Political considerations aside, yes he was a great conductor, and a great musician of the c20th. In his day, there was a sharp contrast between his more liberal and intuitive approach to the art, and the more pedantic and strict approaches of people like Arturo Toscanini.

I suppose that the listener has to be flexible to a degree to get some enjoyment out of a variety of interpretations. Everyone seems to have their favourite soloists, conductors, string quartets, choral ensembles, etc. but the crux of the matter for me is adapting myself to the interpretation (as well as the music being performed of course), rather than expecting it to adapt itself to what I expect, if that makes sense. Yes, this can be quite difficult to do if you have a favourite interpreter of certain repertoire, but it matters less if you are listening to music that is off the beaten track. Eg. I have discs of Harry Partch's _Delusion of the Fury_ and Stanford's _Requiem_ & there have only been those single recordings made of those so far. I find there's a certain amount of liberation when I listen to music like this, there's no other performances to compare them to, so you are forced to accept the one recording that is on offer. Maybe an idea for you is to listen to repertoire that Furtwangler didn't record, which can't be that difficult, because he tended to stick to the core repertoire, as well as conducting his own music...


----------



## Weston

I am angry with Furtwangler for being born in a time when recording technology wasn't quite up to parr. Decades ago I had some vinyls of his Strauss Til Eulanspeigal and Death and Transfiguration. They sounded okay until you played them after a 1970's stereo recording. I can still listen to 1960's and 70's recording with no difficulty, but too much before that and it sounds like telephone holding music. 

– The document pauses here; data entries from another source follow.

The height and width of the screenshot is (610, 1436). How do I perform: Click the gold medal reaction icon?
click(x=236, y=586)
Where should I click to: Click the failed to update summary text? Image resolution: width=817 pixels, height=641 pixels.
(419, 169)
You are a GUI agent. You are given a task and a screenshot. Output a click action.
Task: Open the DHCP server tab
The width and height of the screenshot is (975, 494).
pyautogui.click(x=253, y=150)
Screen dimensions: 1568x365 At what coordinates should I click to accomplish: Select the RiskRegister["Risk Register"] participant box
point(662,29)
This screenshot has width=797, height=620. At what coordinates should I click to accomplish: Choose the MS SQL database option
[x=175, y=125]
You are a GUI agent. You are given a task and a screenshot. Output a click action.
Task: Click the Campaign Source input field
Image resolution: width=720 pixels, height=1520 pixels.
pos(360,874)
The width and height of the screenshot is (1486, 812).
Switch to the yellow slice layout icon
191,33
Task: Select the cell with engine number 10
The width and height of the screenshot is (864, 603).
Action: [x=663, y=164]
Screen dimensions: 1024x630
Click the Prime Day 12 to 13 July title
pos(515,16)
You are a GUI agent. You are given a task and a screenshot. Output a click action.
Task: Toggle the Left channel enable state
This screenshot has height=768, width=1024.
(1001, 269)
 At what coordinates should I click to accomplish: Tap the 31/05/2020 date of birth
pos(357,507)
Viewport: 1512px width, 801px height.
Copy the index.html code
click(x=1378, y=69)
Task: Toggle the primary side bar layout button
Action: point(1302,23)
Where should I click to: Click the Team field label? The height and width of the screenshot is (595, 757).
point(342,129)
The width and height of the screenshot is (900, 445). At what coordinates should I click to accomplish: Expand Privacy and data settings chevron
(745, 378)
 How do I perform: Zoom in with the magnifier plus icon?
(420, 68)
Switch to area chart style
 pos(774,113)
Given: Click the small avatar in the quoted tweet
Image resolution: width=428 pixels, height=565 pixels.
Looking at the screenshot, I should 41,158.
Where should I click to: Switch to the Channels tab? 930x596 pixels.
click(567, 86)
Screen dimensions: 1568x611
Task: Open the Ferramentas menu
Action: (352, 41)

@ Andre. I have that Stanford Requiem and find it quite amazing. A very nice recording, but as you say, what do I have to compare it too?


----------



## Curiosity

I hate Furtwangler for taking the allegro con brio of the Eroica at largo.


----------



## Art Rock

There is a Naxos CD with the Stanford requiem by the way - have not heard it.


----------



## Lysistratus

Weston said:


> I can still listen to 1960's and 70's recording with no difficulty, but too much before that and it sounds like telephone holding music.


The pristine Classical remasters have been mentioned on the http://www.talkclassical.com/15814-furtwangler-great-hes-supposed.html thread. I have just listened to the Bruckner 7 and the sound is pleasant, not great but not grating either. Better than any other Furtwangler I've heard yet and it's the '49 recording. I can't speak for www.furtwanglersound.com, but some have also reviewed their sound favourably. I have heard some samples, and so far I prefer the Pristine sound.

Anyway both these sites are worth investigating. Good luck.


----------



## Ukko

Weston said:


> I am angry with Furtwangler for being born in a time when recording technology wasn't quite up to parr. Decades ago I had some vinyls of his Strauss Til Eulanspeigal and Death and Transfiguration. They sounded okay until you played them after a 1970's stereo recording. I can still listen to 1960's and 70's recording with no difficulty, but too much before that and it sounds like telephone holding music.
> 
> @ Andre. I have that Stanford Requiem and find it quite amazing. A very nice recording, but as you say, what do I have to compare it too?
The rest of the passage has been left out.